Determine the number of lines in the entries below in which the word "agent" appears, and reply with that number only.

Available data:
+ + + + +

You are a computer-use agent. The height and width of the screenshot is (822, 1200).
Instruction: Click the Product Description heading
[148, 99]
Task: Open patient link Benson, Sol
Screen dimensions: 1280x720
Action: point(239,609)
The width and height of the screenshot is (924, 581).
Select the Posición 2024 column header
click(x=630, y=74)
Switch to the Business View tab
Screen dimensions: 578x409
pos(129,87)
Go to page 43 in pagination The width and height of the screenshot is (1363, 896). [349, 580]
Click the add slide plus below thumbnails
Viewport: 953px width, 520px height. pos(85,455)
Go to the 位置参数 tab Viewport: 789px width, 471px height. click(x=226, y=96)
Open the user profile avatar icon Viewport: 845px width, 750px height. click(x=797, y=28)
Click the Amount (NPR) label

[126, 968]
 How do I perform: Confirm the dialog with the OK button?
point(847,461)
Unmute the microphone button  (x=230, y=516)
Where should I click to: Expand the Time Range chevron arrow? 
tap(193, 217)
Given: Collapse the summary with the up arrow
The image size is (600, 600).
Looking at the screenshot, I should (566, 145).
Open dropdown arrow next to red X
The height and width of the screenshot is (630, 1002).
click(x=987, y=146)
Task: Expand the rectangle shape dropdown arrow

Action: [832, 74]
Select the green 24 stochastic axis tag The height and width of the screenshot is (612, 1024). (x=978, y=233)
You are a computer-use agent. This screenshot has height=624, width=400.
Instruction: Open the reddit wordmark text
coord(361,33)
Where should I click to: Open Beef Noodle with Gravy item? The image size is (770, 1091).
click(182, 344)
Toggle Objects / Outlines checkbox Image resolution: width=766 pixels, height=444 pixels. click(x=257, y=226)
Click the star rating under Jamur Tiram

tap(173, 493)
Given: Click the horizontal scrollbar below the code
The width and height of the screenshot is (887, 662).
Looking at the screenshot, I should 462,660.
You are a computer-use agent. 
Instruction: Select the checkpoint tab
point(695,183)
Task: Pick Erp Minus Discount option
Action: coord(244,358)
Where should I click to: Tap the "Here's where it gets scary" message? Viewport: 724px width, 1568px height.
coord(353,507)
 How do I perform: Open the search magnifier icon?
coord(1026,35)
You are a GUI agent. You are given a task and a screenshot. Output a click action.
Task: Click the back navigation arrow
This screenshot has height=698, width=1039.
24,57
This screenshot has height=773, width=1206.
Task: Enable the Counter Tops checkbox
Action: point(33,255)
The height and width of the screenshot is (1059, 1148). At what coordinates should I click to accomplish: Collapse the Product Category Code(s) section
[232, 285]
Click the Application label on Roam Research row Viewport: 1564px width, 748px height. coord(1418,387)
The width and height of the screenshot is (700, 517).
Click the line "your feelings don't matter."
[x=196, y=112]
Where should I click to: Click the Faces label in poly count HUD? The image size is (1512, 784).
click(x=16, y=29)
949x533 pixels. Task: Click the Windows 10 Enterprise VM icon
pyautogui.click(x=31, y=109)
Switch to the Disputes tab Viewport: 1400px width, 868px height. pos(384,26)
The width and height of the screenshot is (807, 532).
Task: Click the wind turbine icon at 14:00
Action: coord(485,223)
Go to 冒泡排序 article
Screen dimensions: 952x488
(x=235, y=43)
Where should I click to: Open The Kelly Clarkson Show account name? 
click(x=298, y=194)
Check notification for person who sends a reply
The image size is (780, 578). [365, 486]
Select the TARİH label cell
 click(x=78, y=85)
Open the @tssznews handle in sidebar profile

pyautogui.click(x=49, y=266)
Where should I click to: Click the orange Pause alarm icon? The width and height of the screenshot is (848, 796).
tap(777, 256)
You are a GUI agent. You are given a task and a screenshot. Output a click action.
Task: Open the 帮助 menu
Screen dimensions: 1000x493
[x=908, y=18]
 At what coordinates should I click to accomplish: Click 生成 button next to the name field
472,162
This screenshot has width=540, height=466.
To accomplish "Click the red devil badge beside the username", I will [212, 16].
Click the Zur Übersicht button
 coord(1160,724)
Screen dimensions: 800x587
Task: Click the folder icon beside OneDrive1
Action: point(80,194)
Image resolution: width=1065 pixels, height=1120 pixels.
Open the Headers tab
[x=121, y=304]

+ + + + +

Answer section: 5